Scottish scientists working on drug for sleeping sickness
Scientists are investigating a new treatment for a parasitic disease called sleeping sickness that affects between 50,000 and 70,000 people in Africa and South America.
The disease also called Human Arfica Trypanosomiasis impacts the nervous system and brain and leads to a condition when a person has fever, headaches and disturbed sleep patterns. The disease is spread through the bite of the tsetse fly.
Scientists at the University of Strathclyde in Glasgow, Scotland are working on drug for the fatal disease. The drug is currently at the early-pre-clinical stage.
Human African Trypanosomiasis, also known as sleeping sickness, affects between 50,000 and 70,000 people in Africa and South America.
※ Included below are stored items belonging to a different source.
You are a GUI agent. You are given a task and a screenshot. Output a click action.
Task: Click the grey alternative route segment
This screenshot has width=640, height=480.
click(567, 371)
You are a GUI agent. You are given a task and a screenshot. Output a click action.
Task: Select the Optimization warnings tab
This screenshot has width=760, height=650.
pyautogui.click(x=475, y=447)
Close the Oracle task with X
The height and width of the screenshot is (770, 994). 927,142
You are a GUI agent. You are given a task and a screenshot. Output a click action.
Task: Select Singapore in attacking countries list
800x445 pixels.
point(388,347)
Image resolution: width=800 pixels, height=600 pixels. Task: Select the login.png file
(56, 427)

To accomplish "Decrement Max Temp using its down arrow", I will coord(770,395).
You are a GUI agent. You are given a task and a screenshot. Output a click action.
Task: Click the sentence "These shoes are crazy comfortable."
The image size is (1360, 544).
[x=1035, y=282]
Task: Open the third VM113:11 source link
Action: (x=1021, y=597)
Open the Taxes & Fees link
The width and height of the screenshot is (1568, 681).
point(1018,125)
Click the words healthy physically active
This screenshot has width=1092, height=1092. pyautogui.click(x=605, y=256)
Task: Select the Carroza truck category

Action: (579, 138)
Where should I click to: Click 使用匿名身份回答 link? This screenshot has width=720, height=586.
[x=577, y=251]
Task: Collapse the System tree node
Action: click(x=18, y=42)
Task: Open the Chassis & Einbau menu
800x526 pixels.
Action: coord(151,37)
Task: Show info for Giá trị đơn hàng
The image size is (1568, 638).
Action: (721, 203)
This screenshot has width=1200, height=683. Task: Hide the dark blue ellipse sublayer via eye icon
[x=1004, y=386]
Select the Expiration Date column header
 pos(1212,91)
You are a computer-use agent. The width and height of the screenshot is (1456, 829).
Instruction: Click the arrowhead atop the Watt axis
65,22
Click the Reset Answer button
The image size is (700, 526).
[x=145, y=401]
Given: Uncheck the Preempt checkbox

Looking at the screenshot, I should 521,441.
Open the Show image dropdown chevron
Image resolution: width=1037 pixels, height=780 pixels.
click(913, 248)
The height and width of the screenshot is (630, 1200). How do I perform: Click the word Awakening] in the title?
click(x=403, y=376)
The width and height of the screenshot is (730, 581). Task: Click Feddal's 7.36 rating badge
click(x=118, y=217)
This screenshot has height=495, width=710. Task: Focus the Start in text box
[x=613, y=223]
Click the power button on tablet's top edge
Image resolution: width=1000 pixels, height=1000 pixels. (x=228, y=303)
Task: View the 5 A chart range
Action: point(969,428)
It is transmitted through the bite of the tsetse fly and attacks the nervous system and brain, leading to fever, headaches and disturbed sleep patterns.
"Sleeping sickness is a threat to the health of millions of people but is extremely difficult to treat. Giving the treatments currently available for it is problematic and these treatments have their own toxicity," said Professor Colin Suckling, of Strathclyde's Department of Pure and Applied Chemistry, who is leading the research for the new drug.
"At the second stage of the disease, when it gets into the brain, the patients have to be treated in hospital and this is often difficult to bring about. We need to develop a treatment which can deal with both forms of sleeping sickness at an early stage- safely, effectively, and, ideally, administered orally," he added.